=== DATA ROWS ===
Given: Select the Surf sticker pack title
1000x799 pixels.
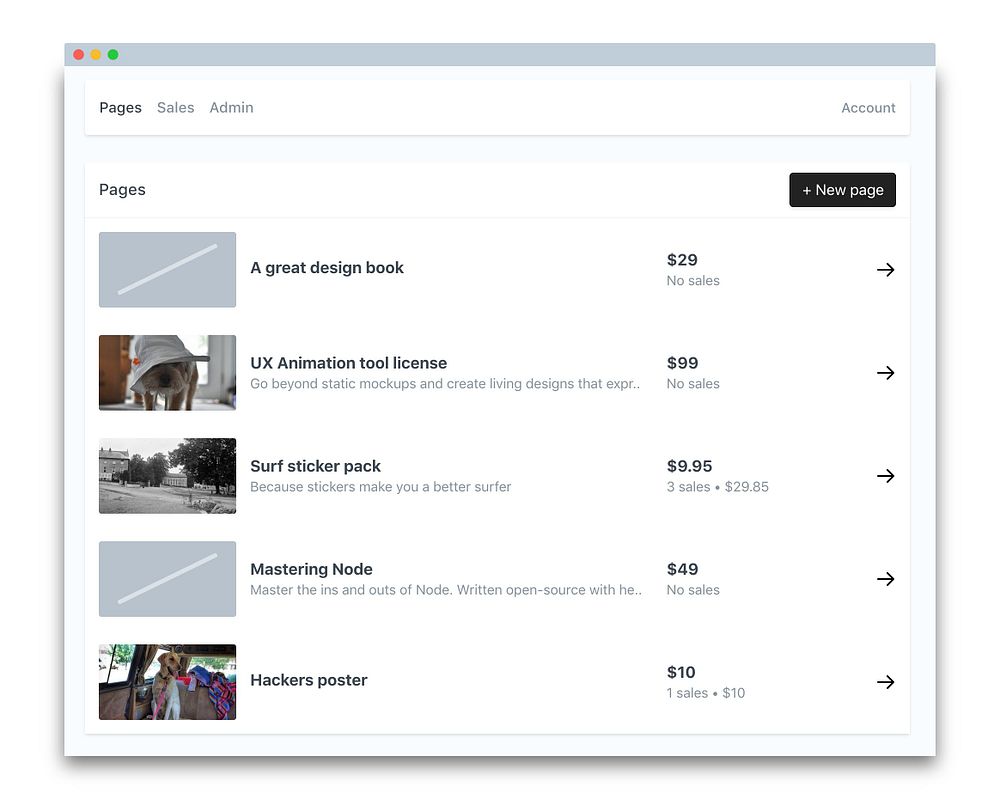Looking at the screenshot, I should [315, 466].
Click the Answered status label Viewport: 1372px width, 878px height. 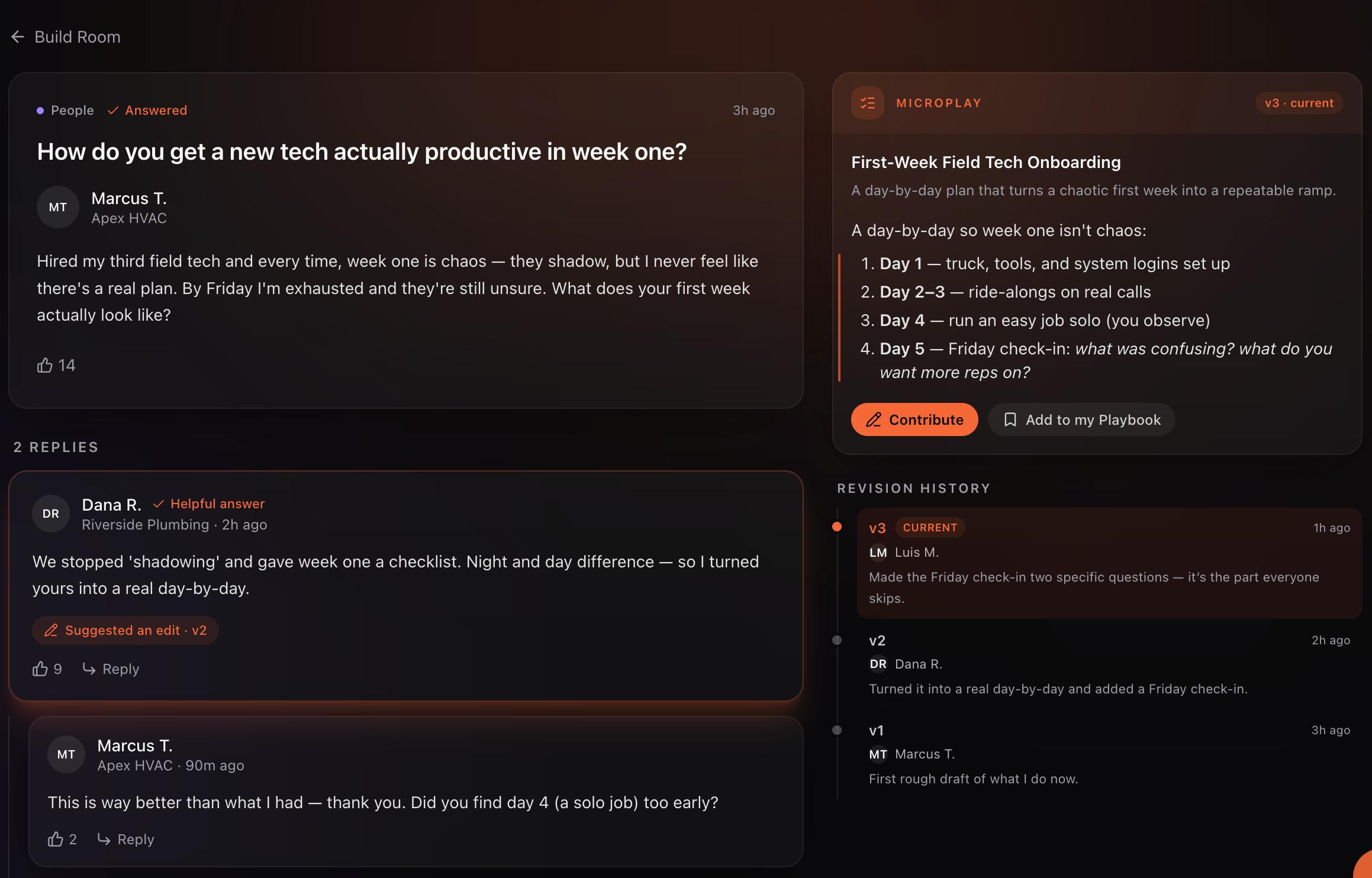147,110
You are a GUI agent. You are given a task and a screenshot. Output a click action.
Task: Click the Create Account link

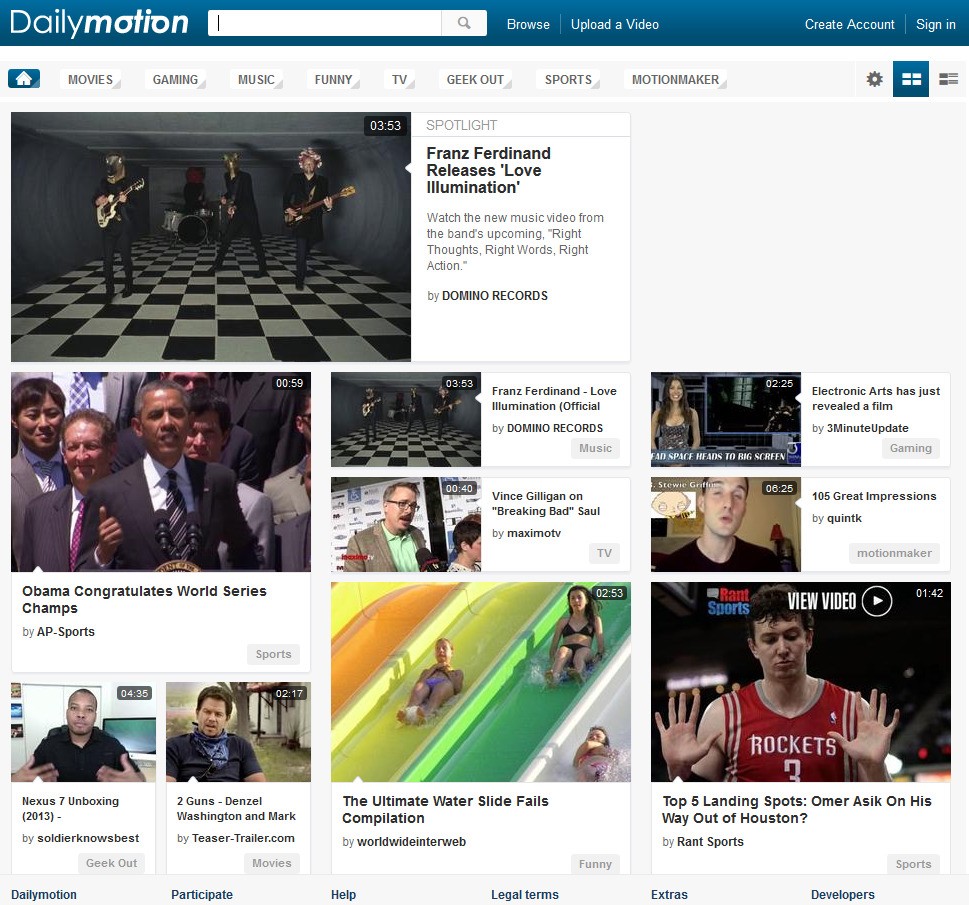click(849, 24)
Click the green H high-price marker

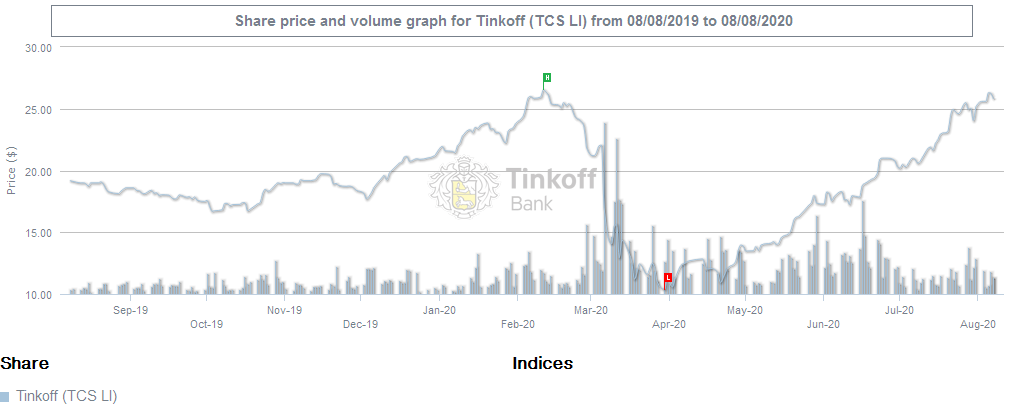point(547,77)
===
=== DATA ROWS ===
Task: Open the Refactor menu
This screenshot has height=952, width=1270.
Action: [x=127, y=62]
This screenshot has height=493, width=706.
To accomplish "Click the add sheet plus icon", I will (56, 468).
===
=== DATA ROWS ===
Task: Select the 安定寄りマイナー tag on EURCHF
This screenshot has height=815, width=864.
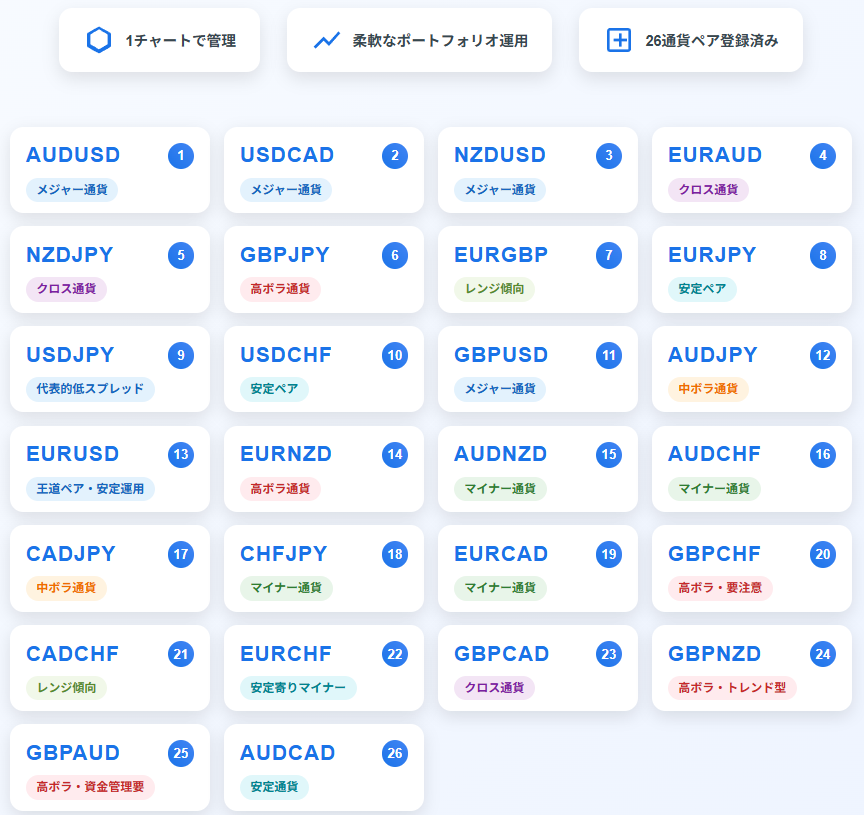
===
### WORK TO BE COMPLETED:
Reproduce everything from the line containing "This screenshot has height=493, width=706." down to the line containing "will (56, 468).", substituting "plus button" for "plus icon" and leaving all else unchanged.

### ANSWER TO THIS TASK:
This screenshot has height=493, width=706.
To accomplish "Click the add sheet plus button", I will (56, 468).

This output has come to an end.